**What the exercise asks**.
Scan the data for lines with "size" and report the count by itself.

----------

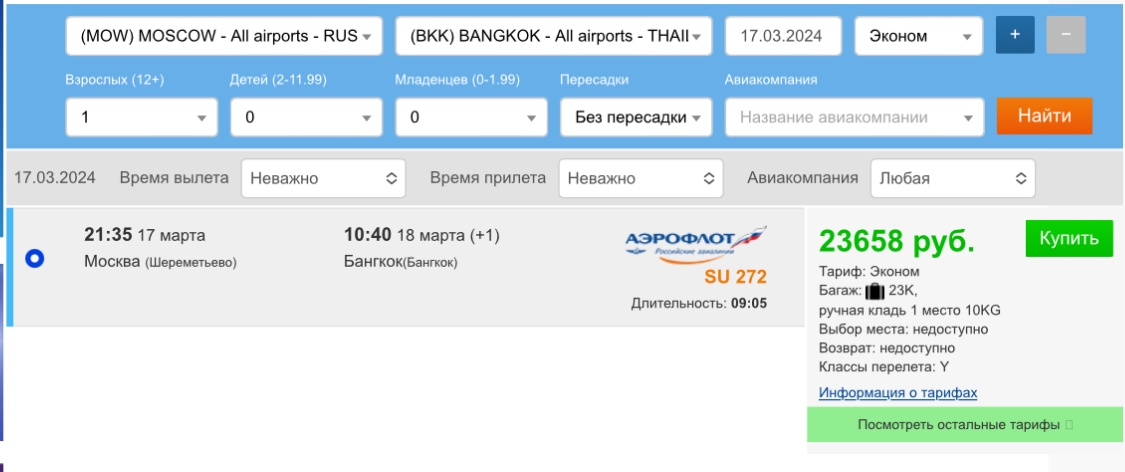
Task: Click the gray minus remove-route button
Action: click(1066, 36)
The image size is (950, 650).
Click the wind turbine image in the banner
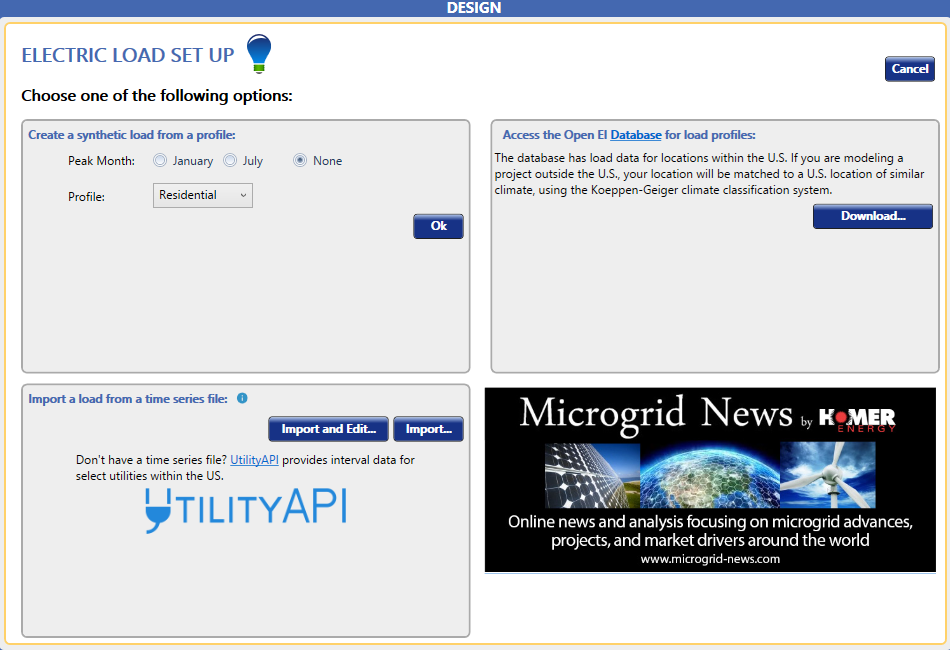click(827, 475)
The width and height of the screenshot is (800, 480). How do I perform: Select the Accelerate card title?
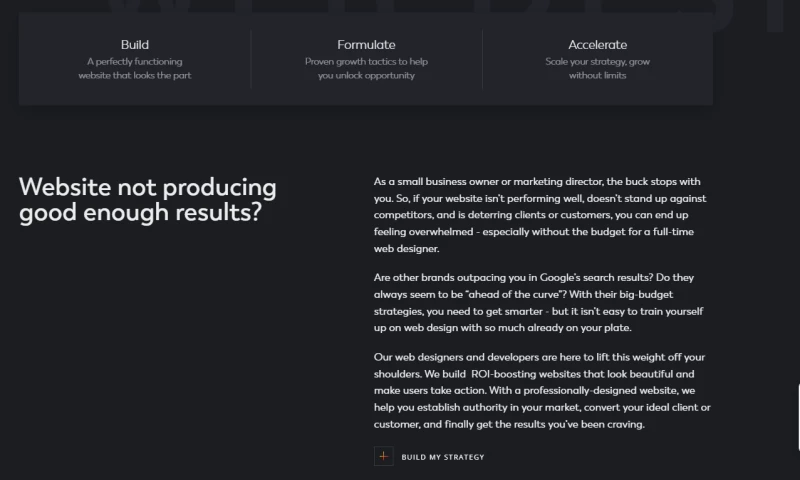tap(598, 45)
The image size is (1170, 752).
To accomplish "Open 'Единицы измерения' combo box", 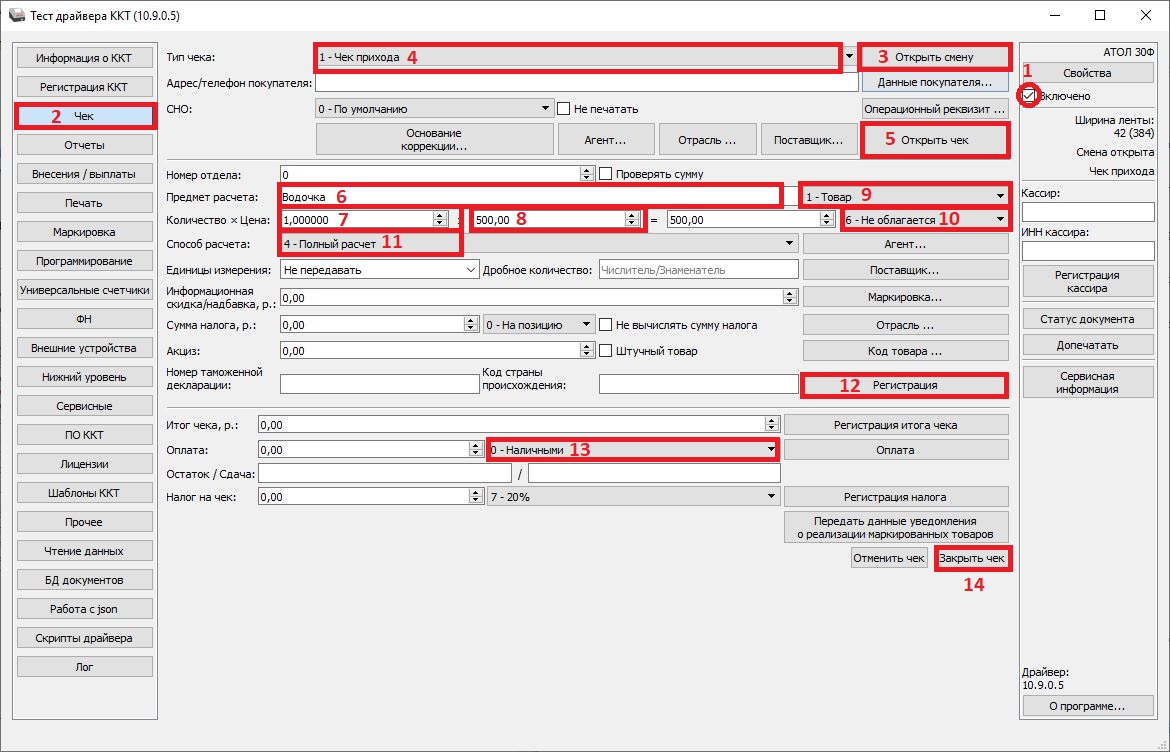I will (x=471, y=270).
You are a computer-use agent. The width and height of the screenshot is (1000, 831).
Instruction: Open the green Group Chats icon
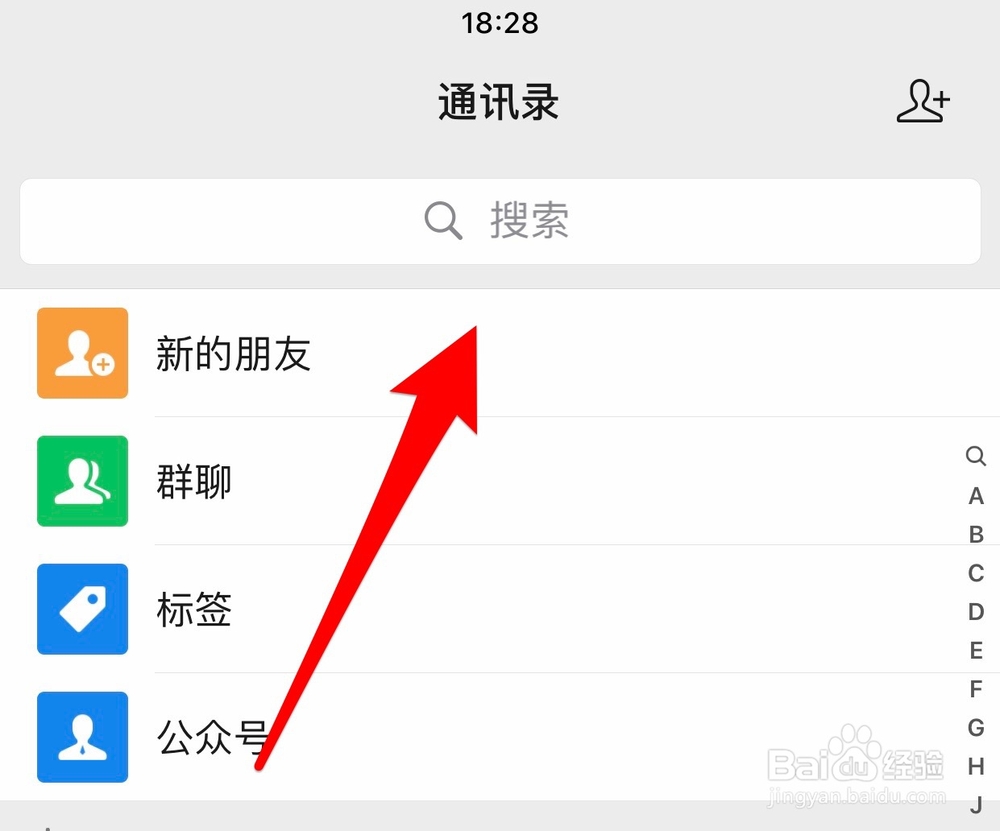pos(82,481)
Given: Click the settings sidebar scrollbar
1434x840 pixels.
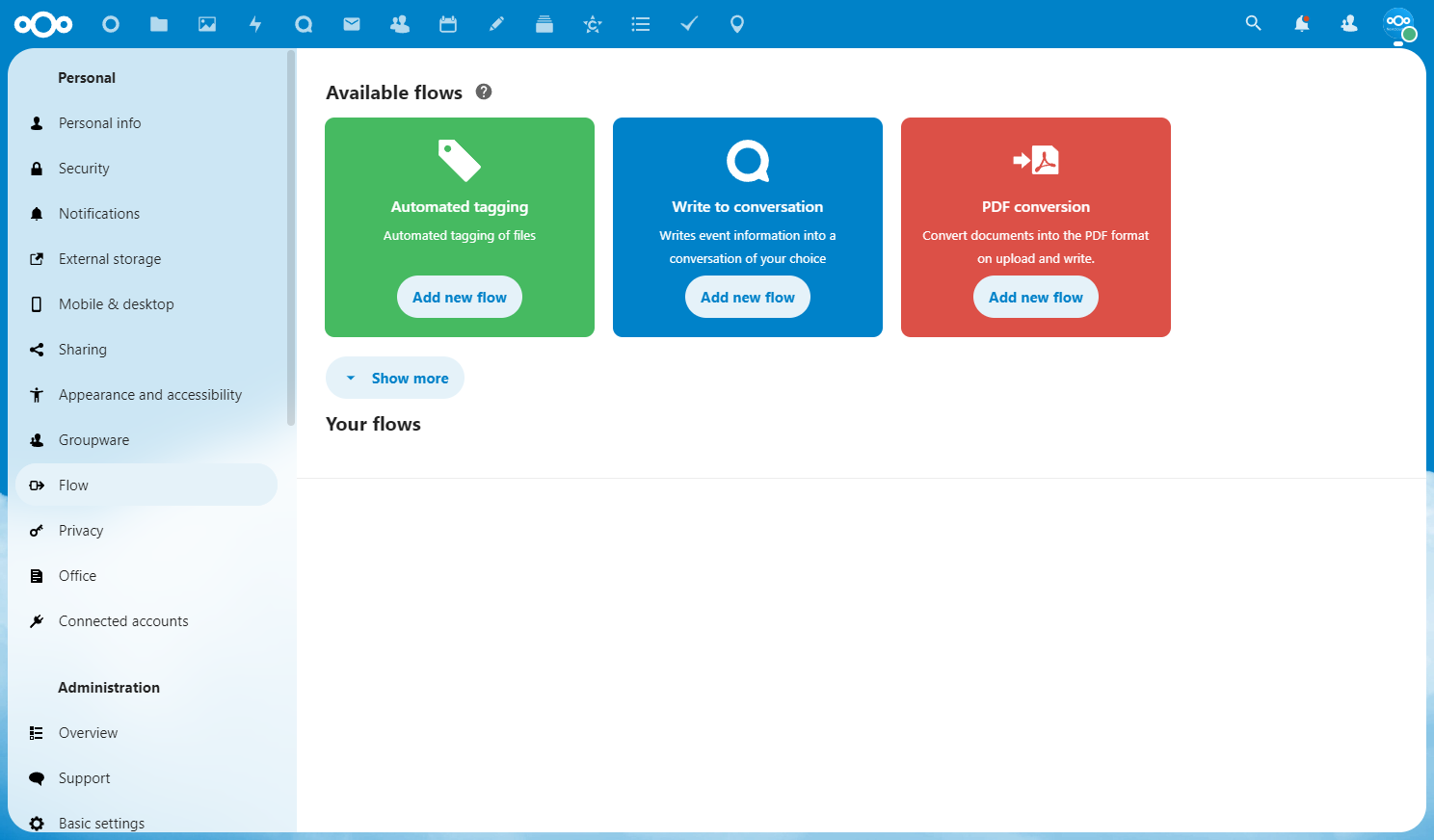Looking at the screenshot, I should tap(291, 238).
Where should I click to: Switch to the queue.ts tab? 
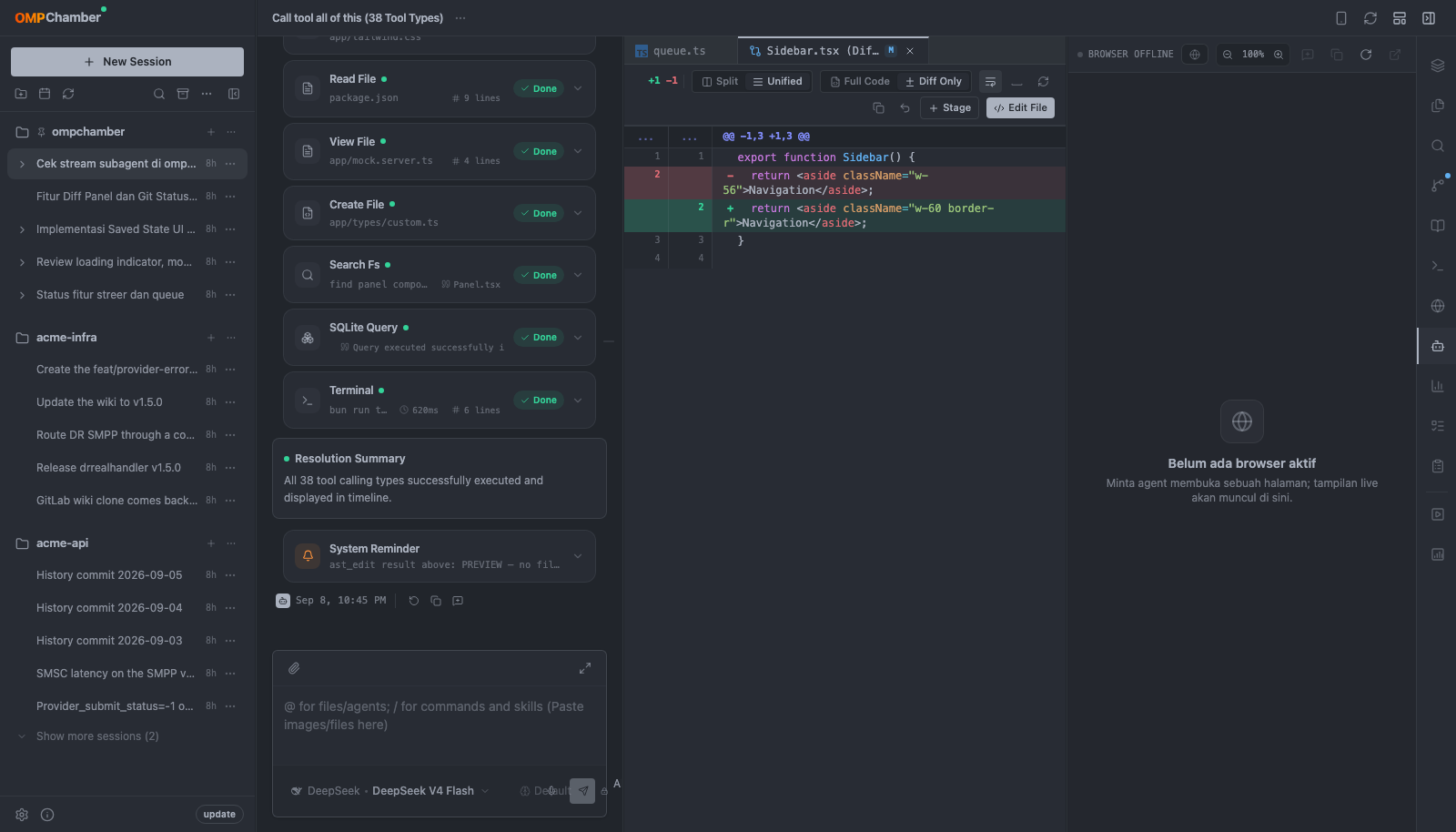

----------

**Response to the task**.
2